For NaCl we only have two of these, sadly they have confusing names:

BUILD_PLATFORM: The system on which the trusted code runs.
TARGET_PLATFORM: The sandbox system that is being enforced by the trusted code.

The BUILD_PLATFORM is closest in nature to the HOST_SYSTEM, the TARGET_PLATFORM is closest to the TARGET_SYSTEM. We do not have an equivalent to BUILD_SYSTEM since we just assume the build system is x86 (either a 32- or 64-bit system).

What kind of BUILD_PLATFORM/TARGET_PLATFORM configurations are supported?

Conceptually we have





There is no TARGET_OS, since Native Client executables are OS independent.

The BUILD_OS is usually tested for using SCons expressions like "env.Bit('windows')". You cannot really control it as it is inherited from the system you are building on, the BUILD_SYSTEM in cross compiler speak.

Enumeration of all BUILD_PLATFORMs:

(x86, 32, linux) (x86, 32, windows) (x86, 32, mac) (arm, 32, linux) // the 32 is implicit as there is no 64bit arm

(x86, 64, linux) (x86, 64, windows)

Special note for Windows users: The Windows command-line build currently relies on vcvarsXX.bat being called to set up the environment. The compiler's target subarchitecture (32,64) is selected by the version of vcvars that you called (vcvars32/vcvars64). If you call vcvars32 and then build with platform=x86-64, you will get "target mismatch" errors.

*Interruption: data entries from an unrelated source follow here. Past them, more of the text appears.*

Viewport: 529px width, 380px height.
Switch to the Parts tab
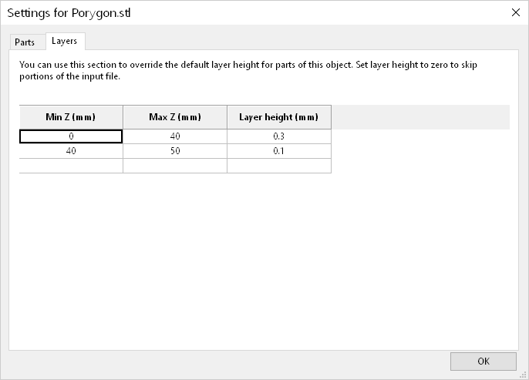coord(25,42)
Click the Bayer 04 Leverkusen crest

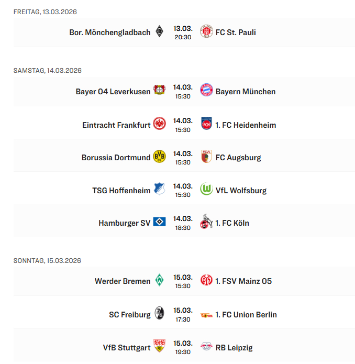pyautogui.click(x=159, y=91)
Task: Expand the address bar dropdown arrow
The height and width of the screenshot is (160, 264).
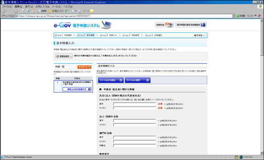Action: click(x=233, y=16)
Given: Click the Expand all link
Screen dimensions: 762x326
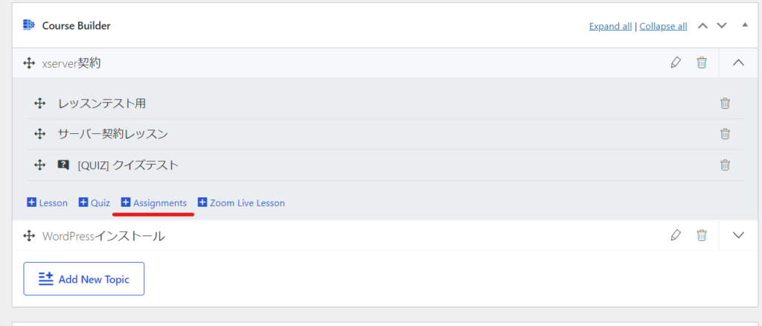Looking at the screenshot, I should click(610, 26).
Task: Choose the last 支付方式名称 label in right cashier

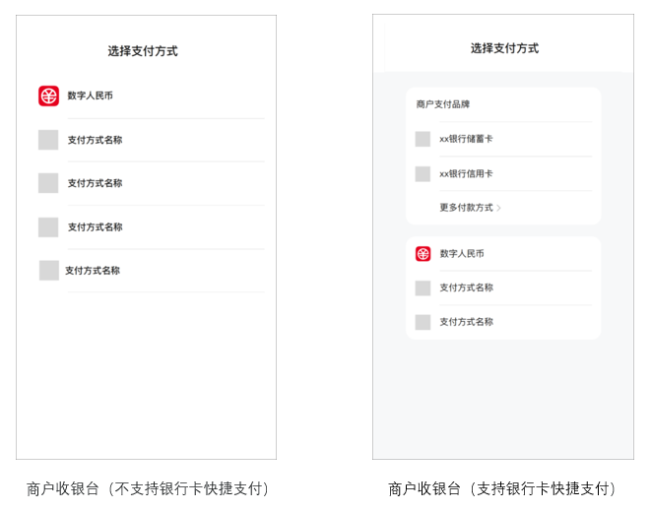Action: pos(466,322)
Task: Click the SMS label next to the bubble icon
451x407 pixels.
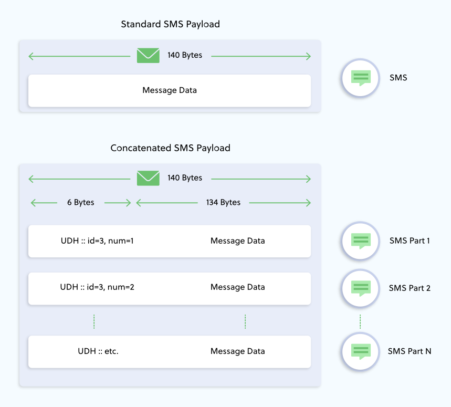Action: point(398,78)
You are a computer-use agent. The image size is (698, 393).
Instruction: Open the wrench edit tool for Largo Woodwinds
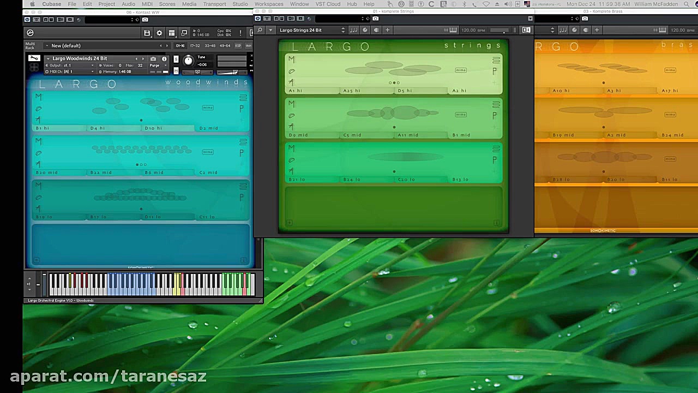click(34, 58)
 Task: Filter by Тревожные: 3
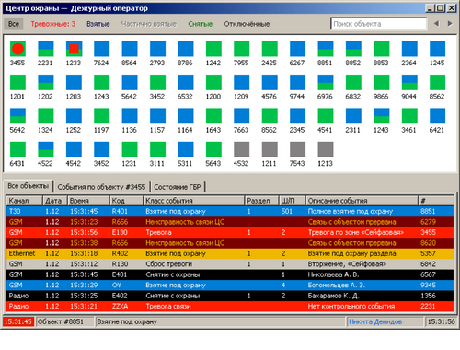(x=53, y=24)
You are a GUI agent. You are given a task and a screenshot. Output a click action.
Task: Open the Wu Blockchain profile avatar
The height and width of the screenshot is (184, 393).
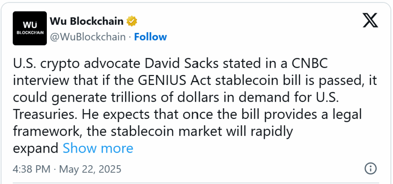click(30, 28)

Enumeration of all TARGET_PLATFORMs: (x86, 32) (x86, 64) (arm, 32) // the 32 is implicit as there is no 64bit arm


There is ONLY ONE exception, you can build the ARM validator like so:


In particular it is NOT possible to use different SUBARCHs for BUILD and TARGET.

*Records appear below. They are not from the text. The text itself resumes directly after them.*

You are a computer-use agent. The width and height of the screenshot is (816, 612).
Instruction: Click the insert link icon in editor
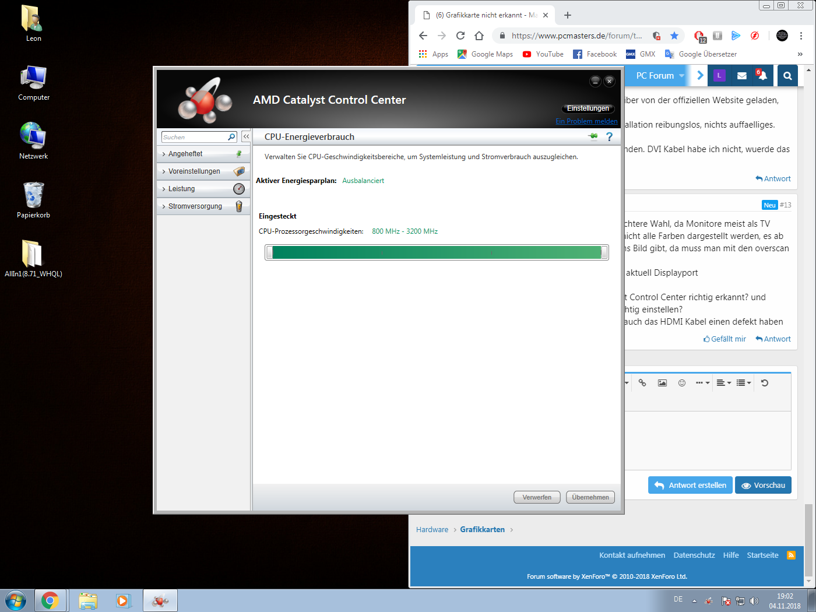[x=642, y=383]
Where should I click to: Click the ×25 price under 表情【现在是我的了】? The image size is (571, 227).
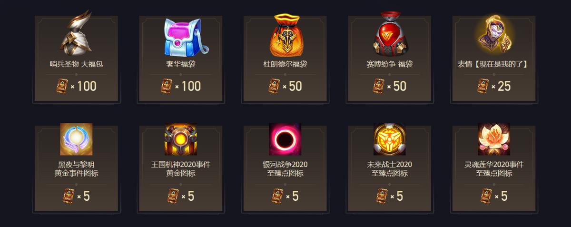point(494,86)
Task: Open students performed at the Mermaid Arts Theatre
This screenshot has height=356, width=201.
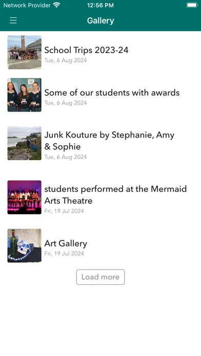Action: click(115, 195)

What is the relationship between TARGET_PLATFORM and untrusted code?

The flavor of the untrusted code is derived from the TARGET_PLATFORM

Why are BUILD and ARCH used inconsistently?

Usually BUILD_ARCH == TARGET_ARCH and BUILD_SUBARCH == TARGET_SUBARCH so mistakes have no consequences.

So how do I build something? (Finally!)

[Note: scons --download has been deprecated as of Aug 17, 2010]

The first time you build, you will need to get the latest toolchain build.  Do this using gclient runhooks:

gclient runhooks

Depending on your internet connection this step can take several minutes, as it downloads the TCB tarball which is between 35 and 50 Mb.

The first time you build something, you use the --download switch to download the platform's toolchain.

  • ./scons --download MODE=opt-linux,nacl

  • ./scons --download MODE=opt-mac,nacl

  • .\scons --download MODE=opt-win,nacl

Subsequent builds can omit the --download option. You should use --download anytime you want to update your toolchain.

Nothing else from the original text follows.